Décès de Vincent Lambert : "la parole est la clé" pour éviter des batailles juridiques, assure une psychologue
Marie de Hennezel, psychologue et spécialiste des questions de fin de vie, regrette le "gâchis" qui a abouti à la division des proches de Vincent Lambert en deux camps et estime qu'il faut aborder "la mort plus tôt, dans les familles".
Après onze ans passés dans un état végétatif, Vincent Lambert est mort jeudi 11 juillet, peu avant 8h30. Son maintien en vie a longtemps divisé son entourage qui s'est affronté juridiquement pendant de nombreuses années. Quelques heures après sa mort, il continue de diviser l'opinion.
Les avocats de ses parents ont parlé de "crime d'État". La psychologue et psychothérapeute Marie de Hennezel, spécialiste des questions de fin de vie, était invitée sur franceinfo ce jeudi. Elle explique que pour éviter ces batailles juridiques, "c'est la parole qui est la clé".
Franceinfo : Sa mort ne suffit pas à rassembler tout le monde, c'était inéluctable ?
Marie de Hennezel : Il y aurait eu une autre solution. Après que l'ONU a demandé à ce qu'on suspende les décisions pour aller plus à fond dans le dossier, à ce moment-là, on aurait pu transférer Vincent Lambert dans un des services dédiés aux personnes handicapées comme lui. Il y a 1 700 autres patients dans son état. La décision qui a été prise et ce qui vient de se passer, affecte toutes les familles de cérébrolésés. Il y a eu une confusion car Vincent Lambert n'était pas en fin de vie. S'il avait été placé dans un autre service, les choses auraient été très différentes, la famille aurait été mieux accompagnée, on aurait pu faire un travail au niveau des parents pour le laisser partir. Avec quelle arrogance peut-on affirmer qu'il n'avait pas conscience d'exister ? Nous savons bien que dans le domaine de ces états végétatifs chroniques, on sait très peu de choses sur la conscience. Il y a des liens inconscients comme dans les rêves. Il y a des liens entre lui, sa femme, ses parents. On aurait pu faire un travail dans un autre service, cela n'a pas été fait et c'est un beau gâchis.

============

Consigne A | Relevez dans l'extrait tous les titres ou qualités attribués à Marie de Hennezel.
Consigne B | Recopiez de l'extrait la partie qui s'ouvre sur les mots contenant « Après onze ans » et se ferme sur « de diviser l'opinion. ».
Consigne C |
Répondez à ces questions d'après l'extrait :
(i) À quelle heure Vincent Lambert est-il mort ?
(ii) Par quelle expression les avocats de ses parents ont-ils qualifié sa mort ?
(iii) Combien d'autres patients sont dans son état, selon Marie de Hennezel ?
Appuyez-vous uniquement sur l'extrait.

Enregistrements extraits d'une collection |

============

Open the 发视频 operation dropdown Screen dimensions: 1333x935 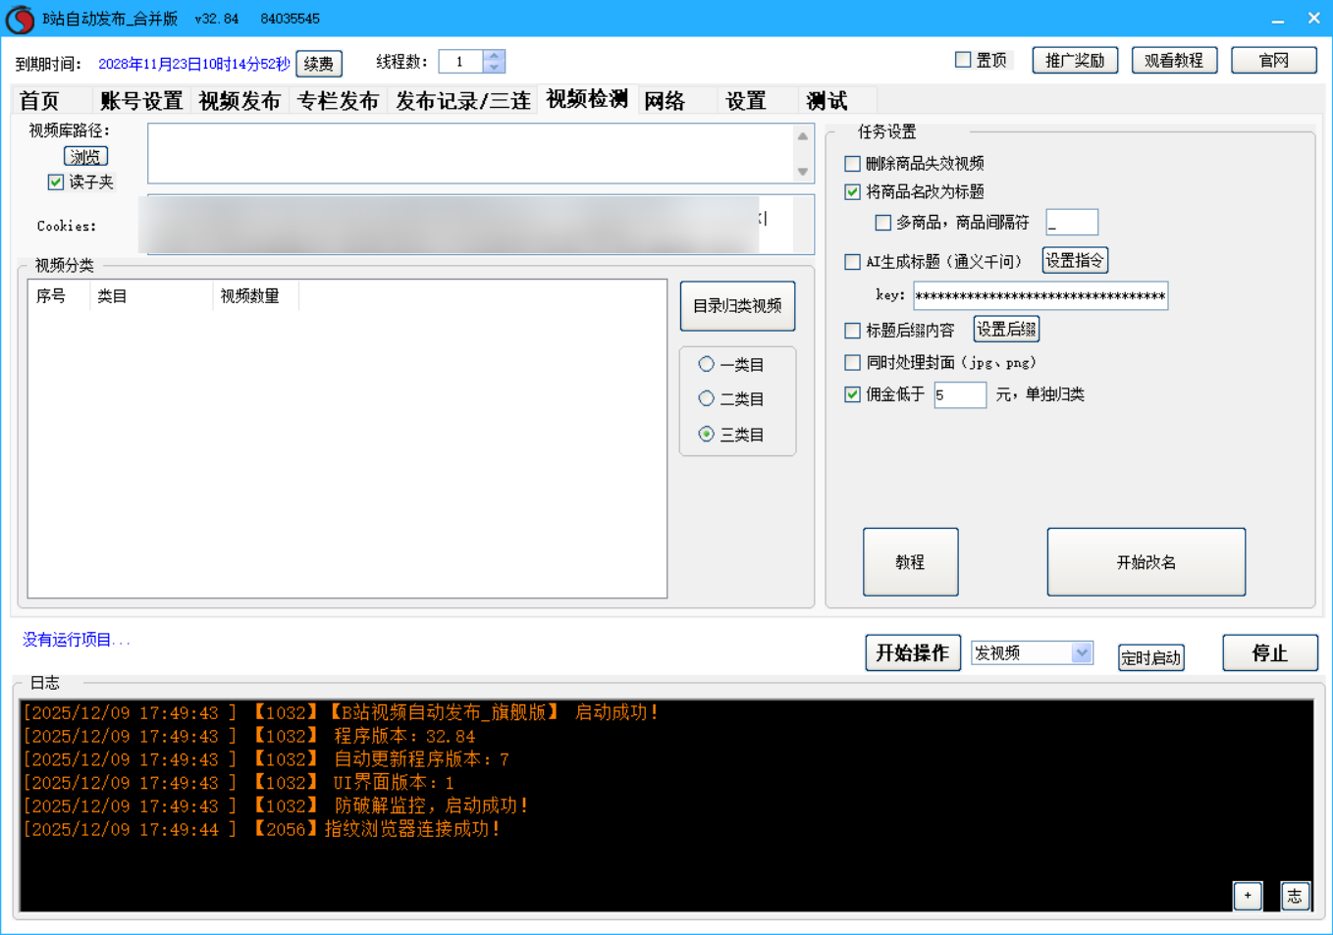[1081, 652]
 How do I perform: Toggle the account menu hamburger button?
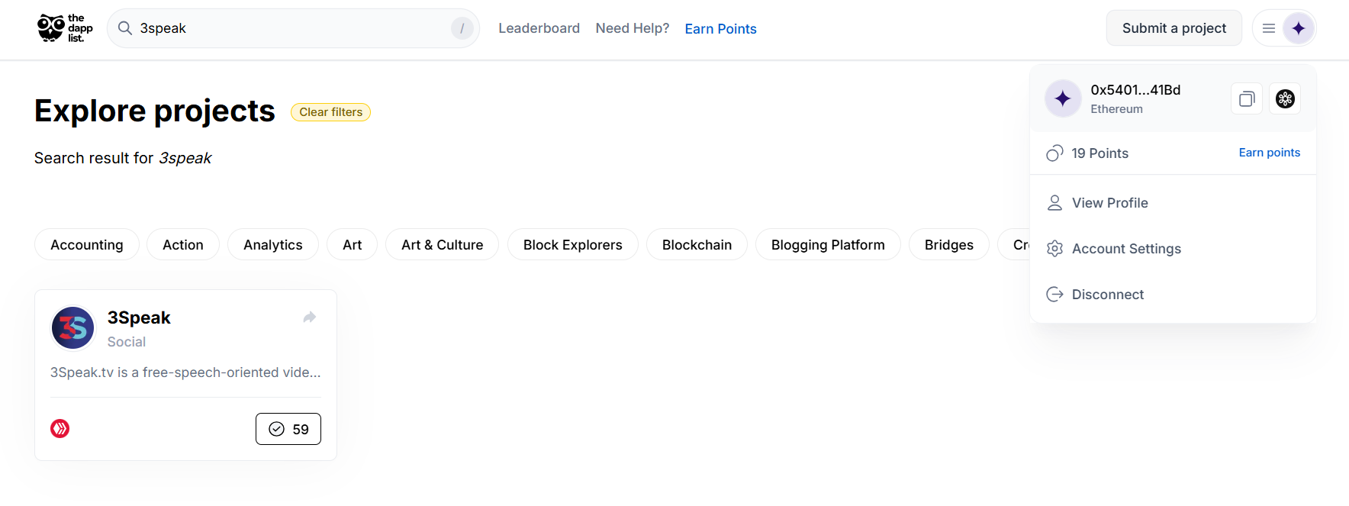1269,28
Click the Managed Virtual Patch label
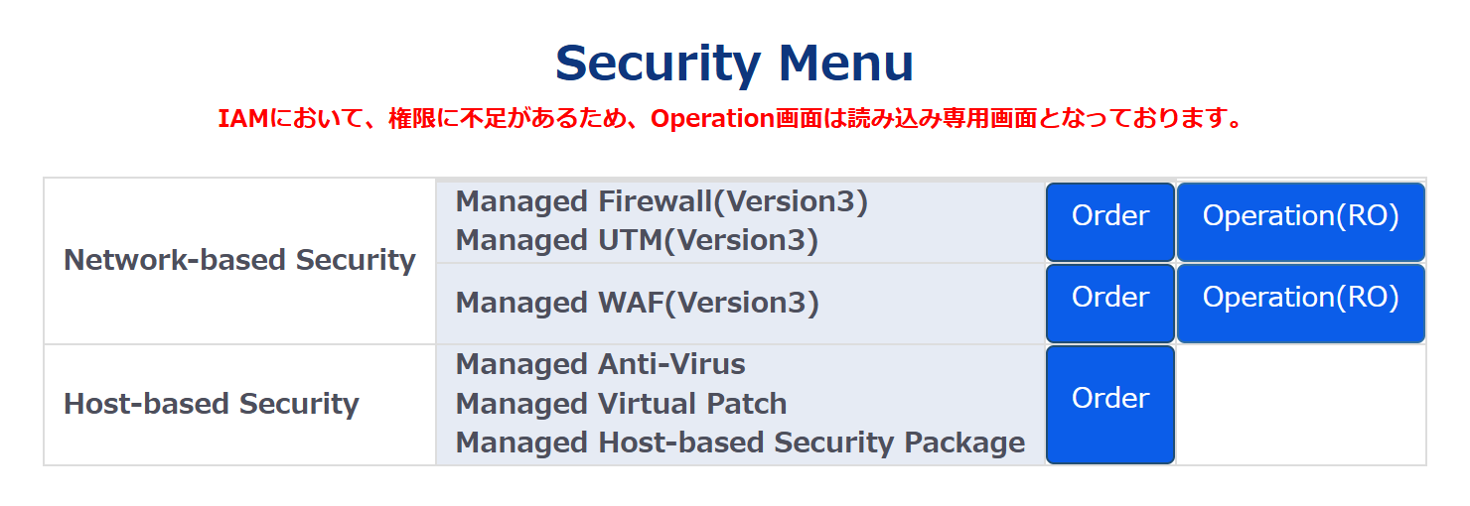This screenshot has width=1470, height=506. pyautogui.click(x=621, y=405)
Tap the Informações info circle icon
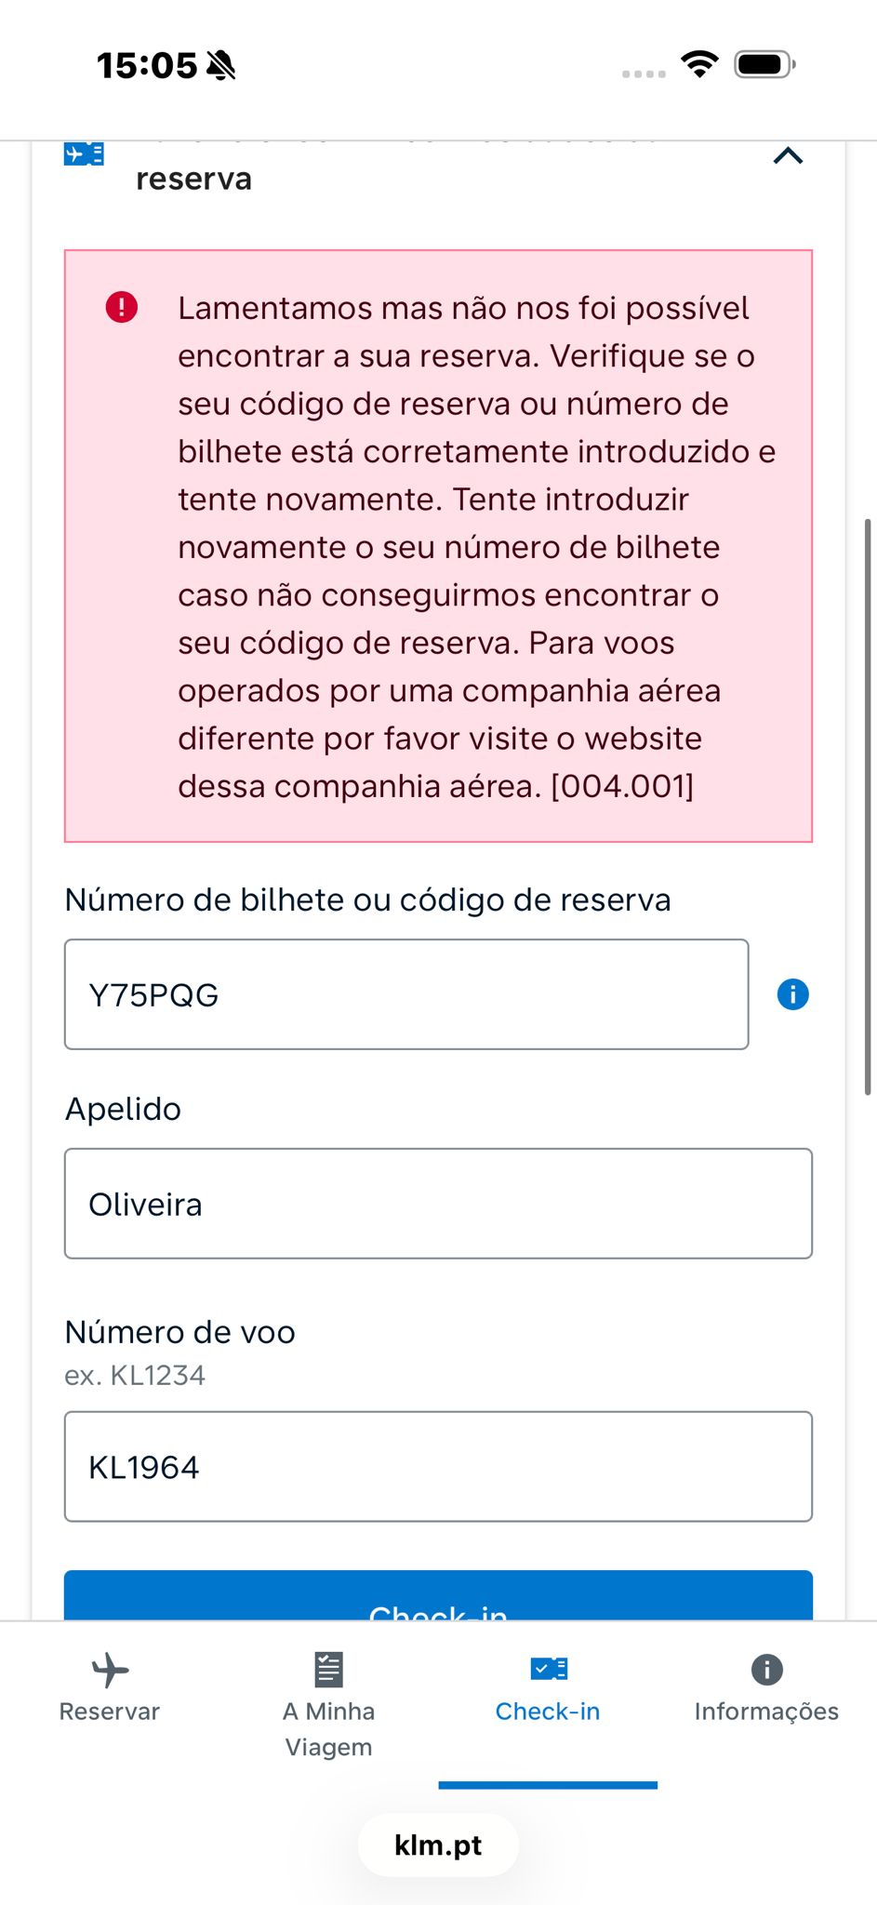This screenshot has width=877, height=1905. tap(766, 1670)
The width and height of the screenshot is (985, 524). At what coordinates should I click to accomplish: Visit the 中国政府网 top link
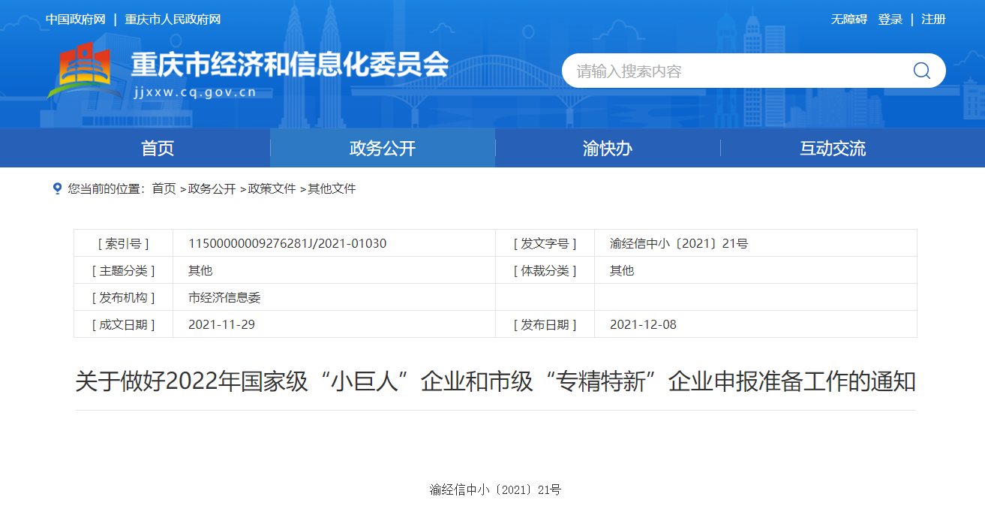(x=75, y=20)
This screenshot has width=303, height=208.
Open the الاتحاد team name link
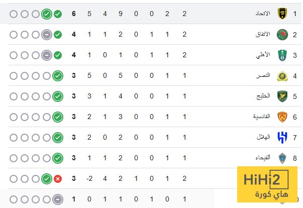[x=263, y=14]
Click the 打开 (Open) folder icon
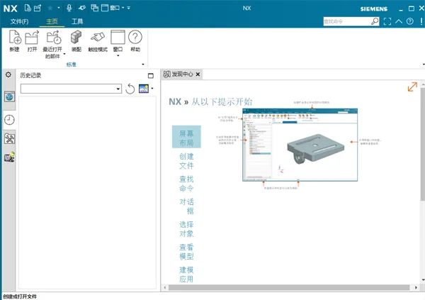This screenshot has height=300, width=425. click(x=32, y=37)
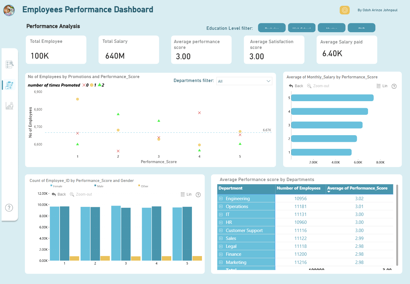Toggle the Bachelor education level filter
This screenshot has width=410, height=284.
tap(272, 28)
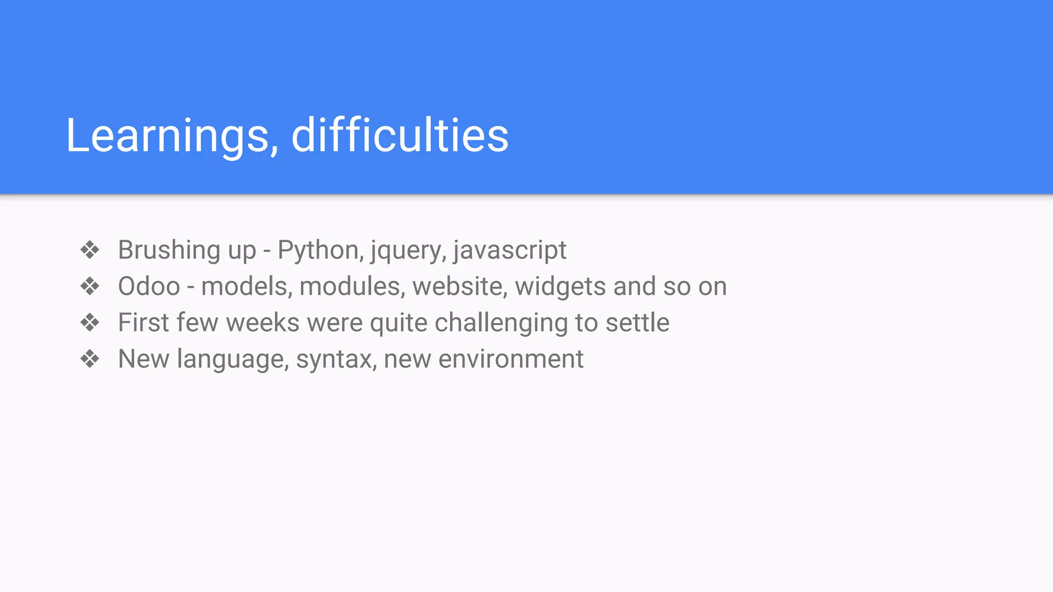Click the word widgets in second bullet
The height and width of the screenshot is (592, 1053).
click(560, 287)
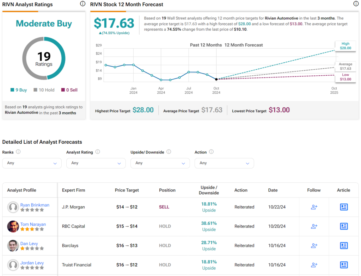Open the Analyst Rating dropdown

coord(96,163)
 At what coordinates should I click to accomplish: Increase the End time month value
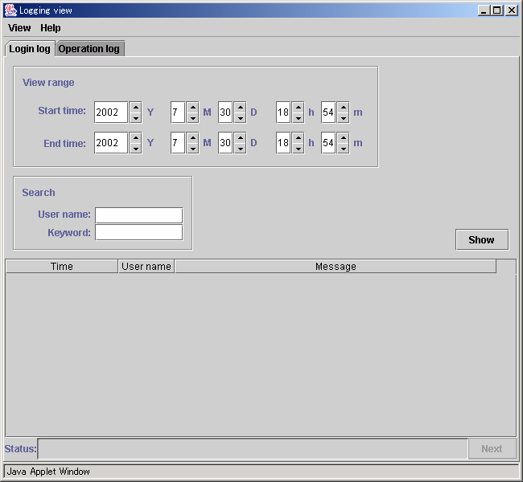(193, 137)
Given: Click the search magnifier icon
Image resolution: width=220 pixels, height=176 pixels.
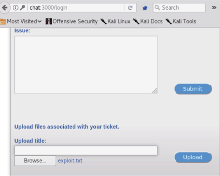Looking at the screenshot, I should [157, 7].
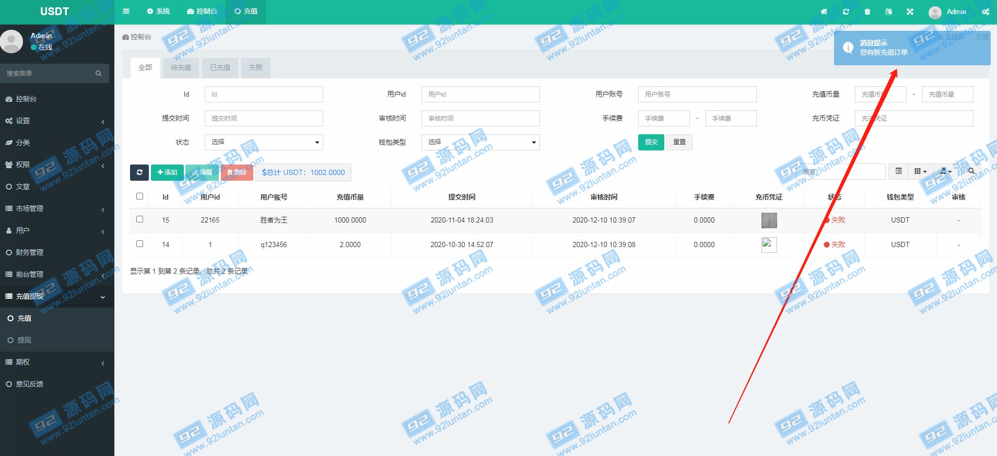Toggle fullscreen with the expand icon
997x456 pixels.
910,11
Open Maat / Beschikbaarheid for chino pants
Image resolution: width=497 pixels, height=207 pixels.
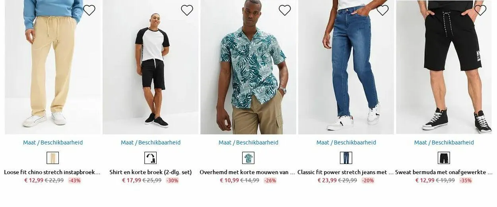tap(53, 143)
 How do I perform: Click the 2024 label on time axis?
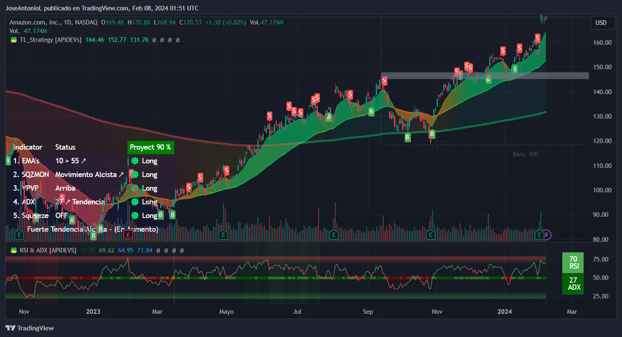(x=504, y=312)
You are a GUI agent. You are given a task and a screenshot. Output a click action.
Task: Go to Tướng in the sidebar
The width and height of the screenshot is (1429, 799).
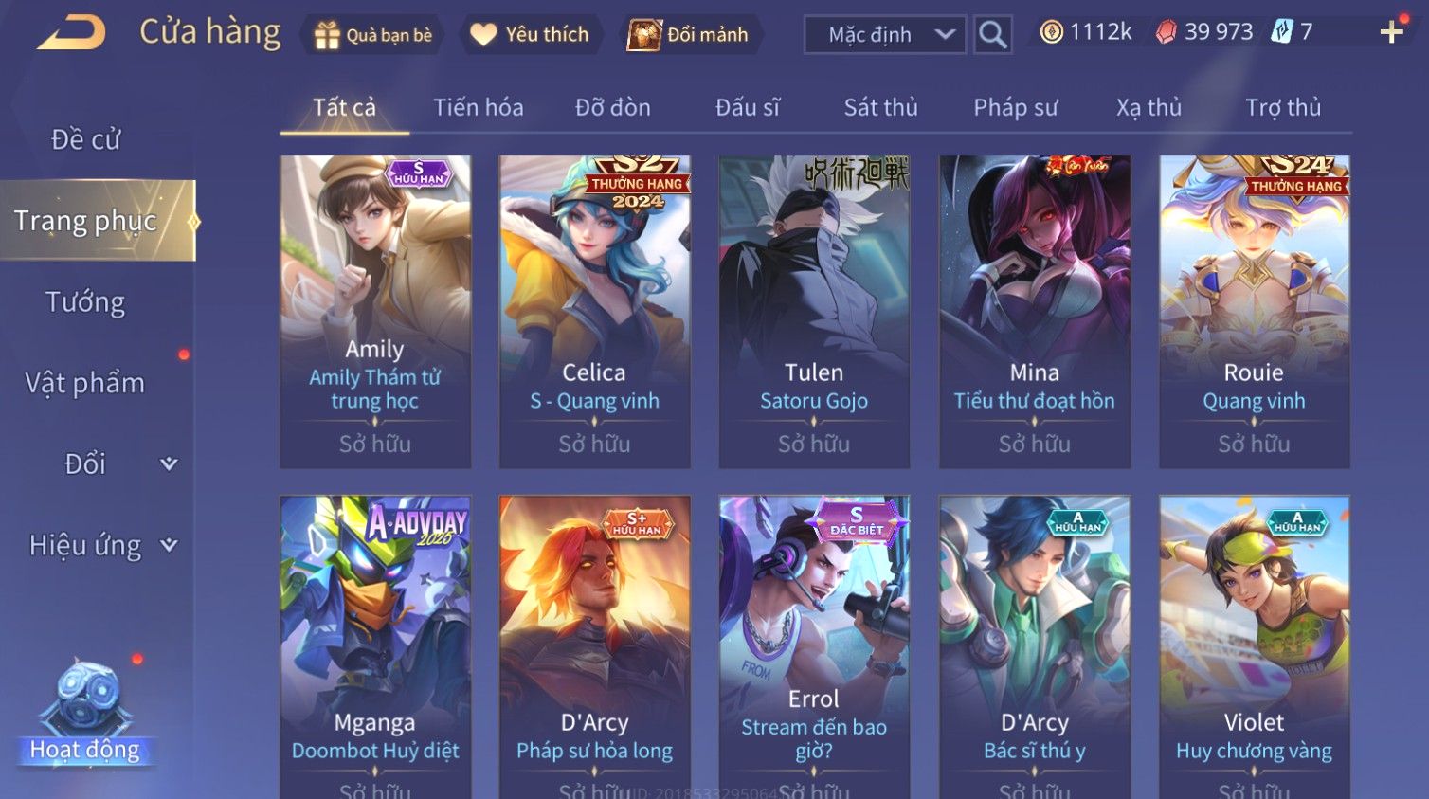click(x=85, y=302)
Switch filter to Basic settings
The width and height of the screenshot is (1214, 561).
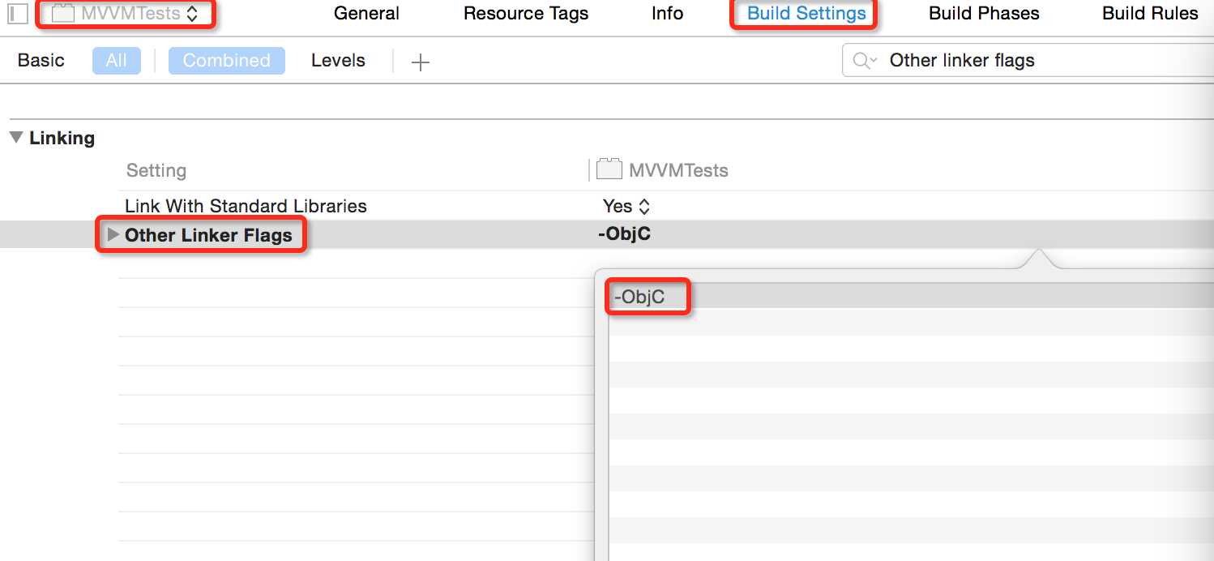pyautogui.click(x=41, y=61)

============

Résultat A |
psychologue
spécialiste des questions de fin de vie
psychothérapeute

Résultat B |
Après onze ans passés dans un état végétatif, Vincent Lambert est mort jeudi 11 juillet, peu avant 8h30. Son maintien en vie a longtemps divisé son entourage qui s'est affronté juridiquement pendant de nombreuses années. Quelques heures après sa mort, il continue de diviser l'opinion.

Résultat C |
(i) Peu avant 8h30.
(ii) « crime d'État ».
(iii) 1 700.